I disagree. They can stay that way until the end of WoW. Because that’s what they are and what they were meant to be before you people started getting this thing about fixing them cause, I don’t know they crap your style.

Because it is all black and white when it comes to this. They are either crazy zombies or they aren’t. It’s that simple.

That’s not what I intended to say but nvm.

Yes it’s not the best way of coping but they aren’t evil for the sake of being evil! they are not scourge or legion, and there are plenty of forsaken characters who lean into good side.

I mean, that’s how humans usually made domestic breeds of animals, murloc is an animal

i mean yeah, i always understood this, and this quote highlights complex fact that forsaken are victims of scourge first and foremost, brought to undeath against their will, used as weapon, and then suddenly got their mind back with various degrees of damage to it. It’s not an origin of evil nation, it’s a tragedy. There are forsaken who try to do better in the world, and evil actions of forsaken en large aren’t driven by evil for evil’s sake but by desire to save even their current semblance of living, mix it with various degrees of sociopathy, the fact that almost every living human sees and treats them as evil monstrosity, the fact that they also hate their current being and attitude of their former brethren only confirms this vile self image - you’ll get partly self created enemies and evil undead zombies.
Forsaken have a brilliant lore, i don’t know how someone can see them just as evil for evil sake undead.

Name those plenty. Please. And what would be a reasonable number to properly represent the word “plenty”.

It’s a humanoid. They have tribes, build houses craft tools and weapons and even have their own language. You don’t pay attention much do you?

compared to plot presence in story of who? night elves?
Alonsus Faol, Jubeka Shadowbreaker, this apothecary dude who saved belf life which name i forgot in ghostlands belves questline.
To be honest i can’t name much, most of the forsaken are talking heads with barely any personality to them, there are plenty of forsaken in priest class hall, forsaken in mage class hall, and they all worked on defending legion and fighting back to back with “good” races, also forsaken that joined argent crusade. Simple fact that forsaken are playable race and are able to be heroes of azeroth speaks volumes that they are not monolith.
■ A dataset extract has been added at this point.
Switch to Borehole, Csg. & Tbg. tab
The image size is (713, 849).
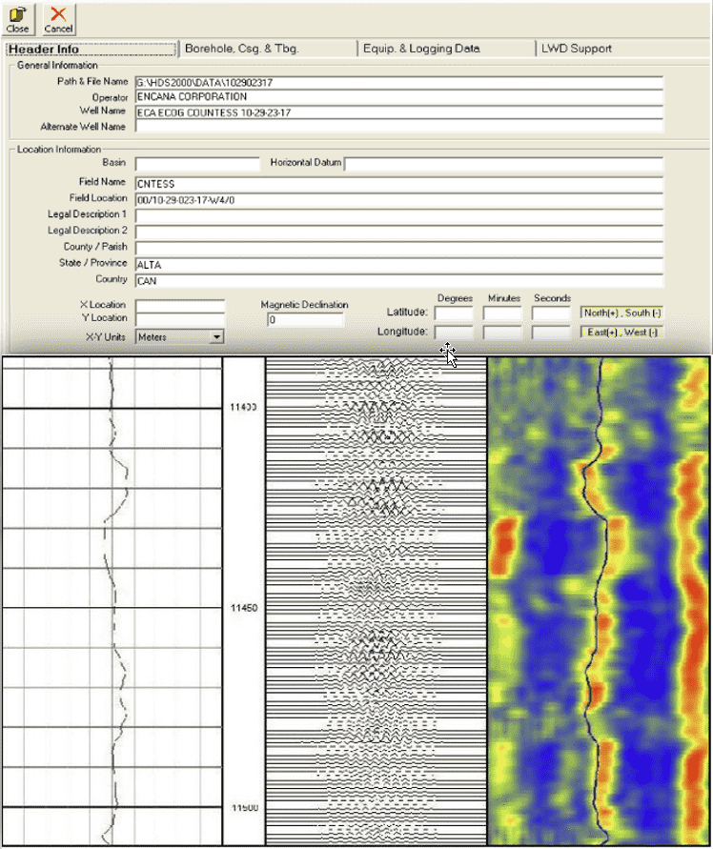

Language is comic relief gimmick which was never properly explored, druids can “talk” to various animals, hunter’s pets are very intelligent despite them basically being animals.
Do you know who else have features you described and they EXIST irl? Monkeys, they can even understand emotions and primitive gestures. we consider them animals.

The issue with the Forsaken is that they were fundamentally locked to Sylvanas. Like, no other Forsaken of importance could think different than their leader.

The Forsaken and the Naga are two races I compare a lot; because despite both being loyal to their Queens, Naga were given independence from their Queen, whilst the Forsaken were not.

The Forsaken had some really interesting parts of history that could have been explored, such as the Cult of the Forgotten Shadow. That was such a unique Priest angle and to think they were using Shadow Magic to heal and what were they doing with Shadow Magic to commune with spirits around Lordaeron…but, it never took off because the focus was purely Sylvanas.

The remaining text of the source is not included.